**Action item:** From the line containing "The width and" down to the final line of the entries below, return each line exactly and drop the pictures.

++++ Provided material

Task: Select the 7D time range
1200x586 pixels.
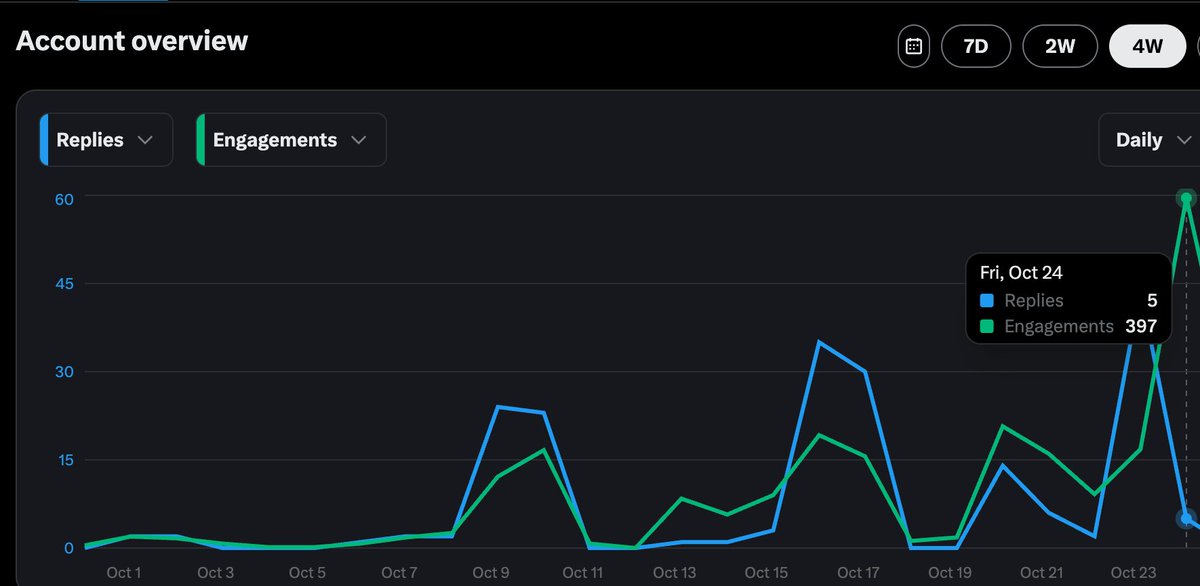Action: tap(976, 45)
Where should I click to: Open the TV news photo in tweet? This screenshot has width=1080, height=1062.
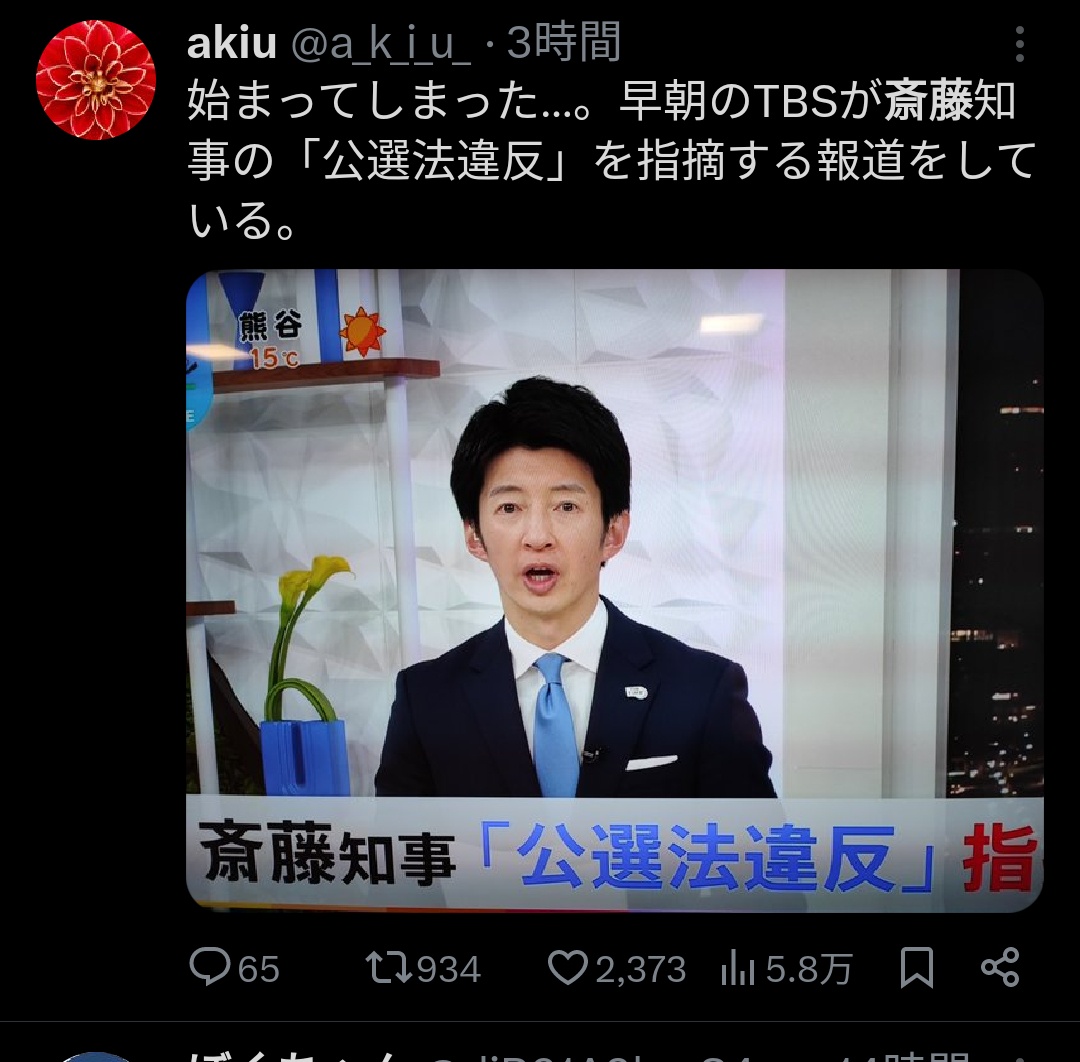tap(614, 590)
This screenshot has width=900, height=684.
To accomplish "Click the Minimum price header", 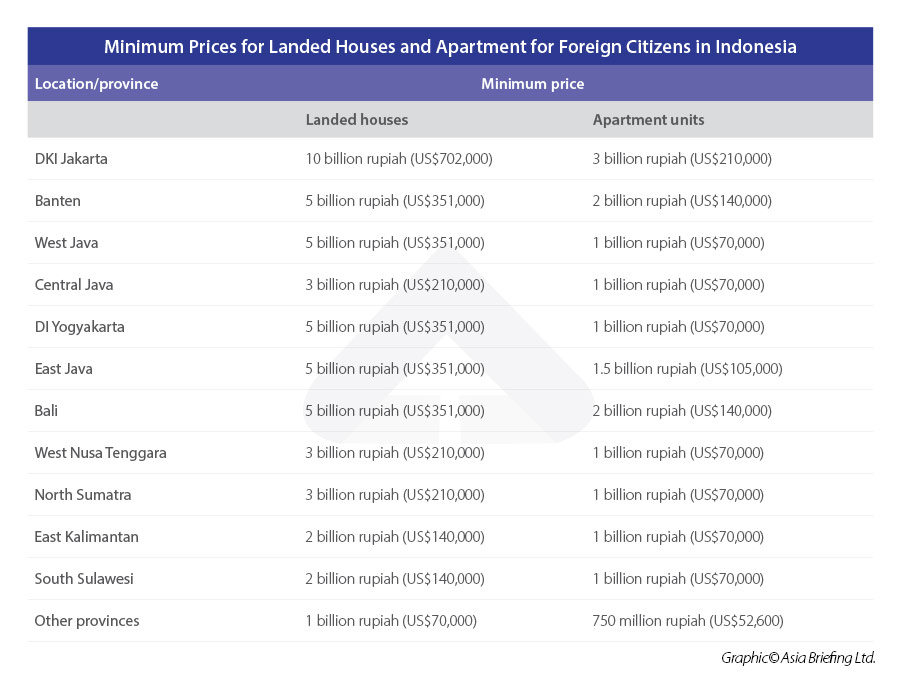I will click(532, 84).
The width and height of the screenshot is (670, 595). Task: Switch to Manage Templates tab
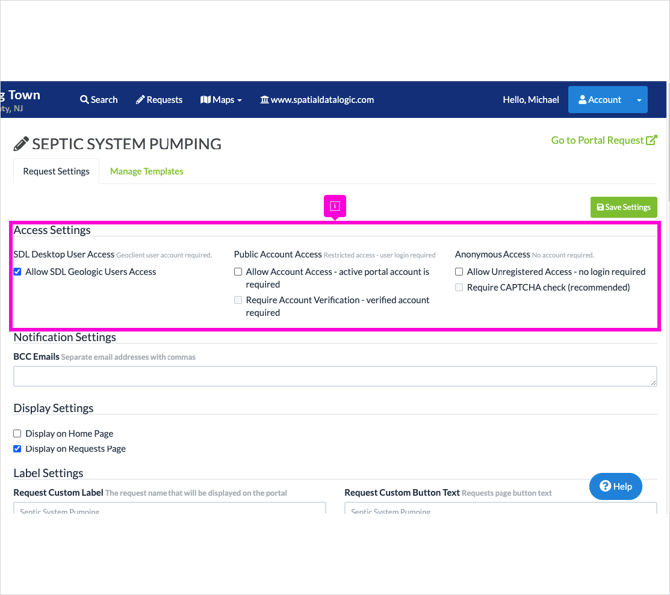tap(147, 171)
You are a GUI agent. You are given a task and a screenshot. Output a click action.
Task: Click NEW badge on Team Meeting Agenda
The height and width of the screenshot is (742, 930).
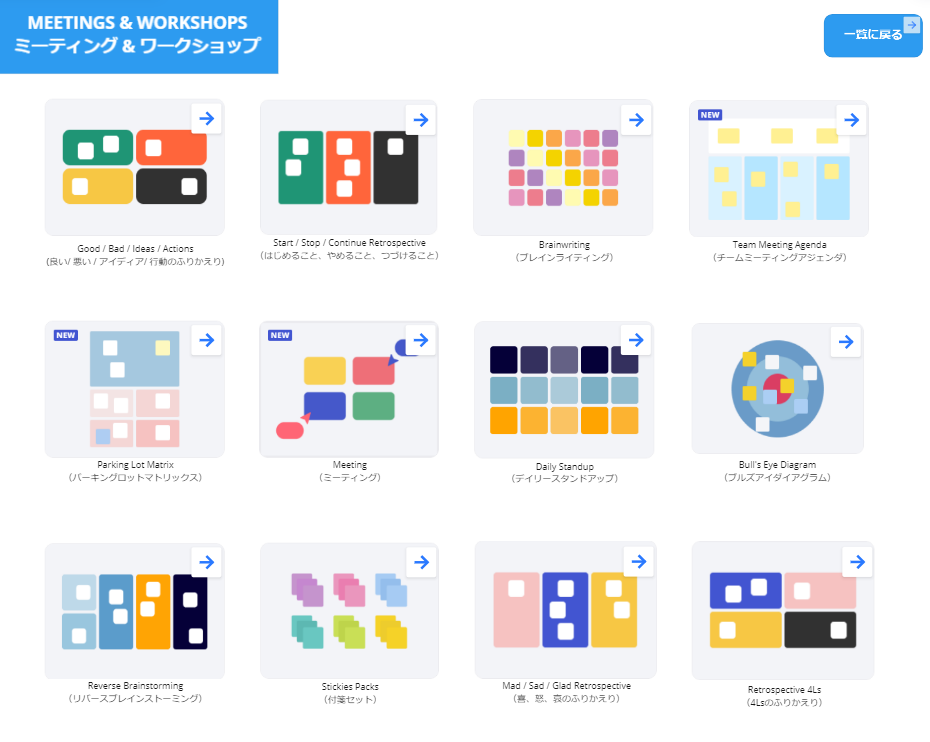(710, 114)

++++++++

**Reply:**
The width and height of the screenshot is (670, 595). Task: Switch to Manage Templates tab
tap(147, 171)
You are a GUI agent. You are given a task and a screenshot. Output a click action.
Task: Click NEW badge on Team Meeting Agenda
The height and width of the screenshot is (742, 930).
(710, 114)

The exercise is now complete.